Pictures At An Exhibition

There are two things in life that draw me into a region of space-time where the idea of time passing has no real meaning: bookstores (new and used) and art galleries.

I had such an experience while in London a while back. The good lady wife was knee deep in horticulture at the Chelsea Flower Show so I hoofed it down the embankment waving at the Battersea Power Station, MI6, on along to Westminster and then over Blackfriars to the Tate Modern. I was tempted to stop at the Tate Britain as they had a Hockney retrospective but as much as I like Hockney, the Modern was my goal.


The spaces there are amazing. The Turbine Hall is a massive space and currently (hah) devoted to a sound installation where as you walk through the hall you are hit by different sound loops. The effect is not dissimilar from "On the Run" from Dark Side of the Moon.

On The Run
There's another bit of synchronicity here as the architect of the Bankside Power Station, home to the Tate Modern is the same architect that designed the Battersea Power Stations as featured on the cover of Pink Floyd's album "Animals". The more you know...

I digress.

The Tate Modern is a wondrous place. Even when busy, it has the size to allow you to retreat. Time stood still for me as I wandered the halls. Oh the ideas, the dangerous disruptive ideas churning away in there. As I wandered I was struck by the number of people walking at a seemingly brisk pace, raising a camera or smartphone, click and on to harvest the next image. I had started make some images but for some reason I stopped; perhaps the artwork was too captivating.

Along the way I had an "AHA" moment. A project presented itself: "Pictures at an Exhibition". I became interested in the question: "How do people interact with the gallery and the artwork?"

Harvesting Art
In bygone times you would sit, sketchbook and pencil in hand, and "commune" with the artwork: drinking it in, responding to what Walter Benjamin would refer to as the "aura". You would write down what you felt, make some sketches, trying to understand the technique, trying to read what the artist is trying to tell you, trying to answer questions and seek clarification through contemplation.

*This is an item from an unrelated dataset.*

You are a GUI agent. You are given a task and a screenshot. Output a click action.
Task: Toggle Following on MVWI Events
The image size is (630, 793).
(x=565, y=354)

I did see some of that, two men in close, hushed conversation as they tried to work through what was being shown, but unfortunately many where like a botanist from the Age of Exploration, pithing butterflies on blotters and pressing flowers in books.

What's It All About
Maybe I'm not in tune, may that's the way of the world now: capturing mementos of things seen in museums for later study (possibly), but heavens, the Tate has most of this available on line now: better exposed and annotated.

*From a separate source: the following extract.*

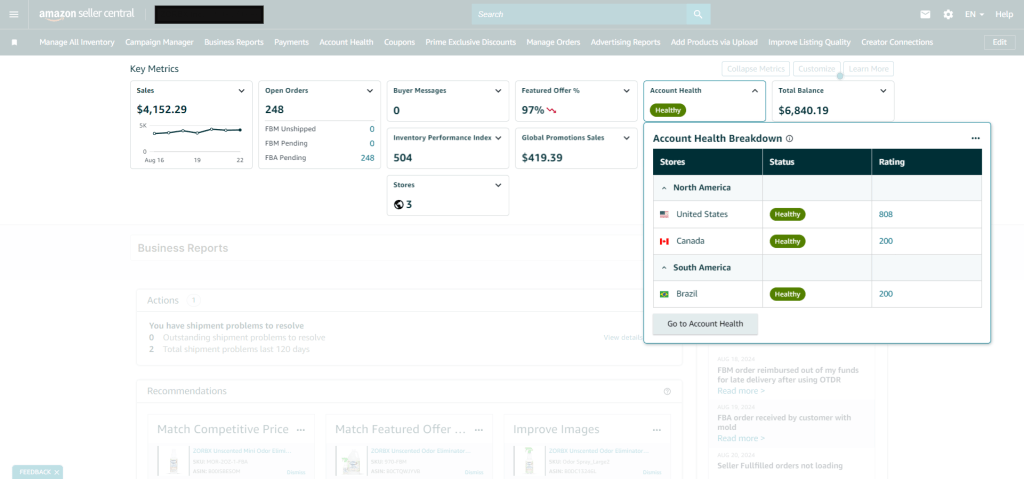Open the mail messages icon
This screenshot has width=1024, height=479.
coord(925,14)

Am I trying to obfuscate what a gallery is for? Is in fact the taking of pictures the latest in the democratization of art? Berger writes that once art could be reproduced it was democratized, making it available to all, taking it out of the hands of the moneyed classes and making it available to everyone. Am I trying to block that democratization? Once art has been liberated from the artistic power structures, Berger writes, they try to stuff the genie back into the bottle by surrounding it with complex terminology and controlling access: restricting how close you can come to the artwork and "curating" (controlling access) artists' work.

Interestingly, the Tate Modern is complicit in this in some regard. I was at the oddly named Louisiana Museum of Modern Art in Humlebaek, Denmark just prior. Both galleries had Giacometti. Louisiana encouraged you to interact with the sculpture; the Tate had little white strings around everything and if you got too close an exceedingly bored docent shooed you along. I realize that London isn't a quiet little village outside of Copenhagen and that the two societies are different, but it is interesting. Oddly enough, none of the Danes even thought to touch the Giacometti; it just wasn't done.

Docent
The last picture in the sequence is not from the Tate Modern, but The Photographers' Gallery.  This is an intimate gallery in London and well worth seeking out. When I was there they had the three finalists for the 2017 the Deutsche Börse Photography Foundation Prize and a remounting of Roger Mayne's installation "The British at Leisure".

Catalogues
Technical Notes

These images where all made with my iPhone 6s using the 645 Pro Mk III app. This app shoots Raw (dng) and allows you to save a .tif image using the emulsion of your choice along side the RAW file. It's my go-to photo app and truth be told, it's what's keeping me on the iThingy. I haven't found a suitable Android equivalent yet.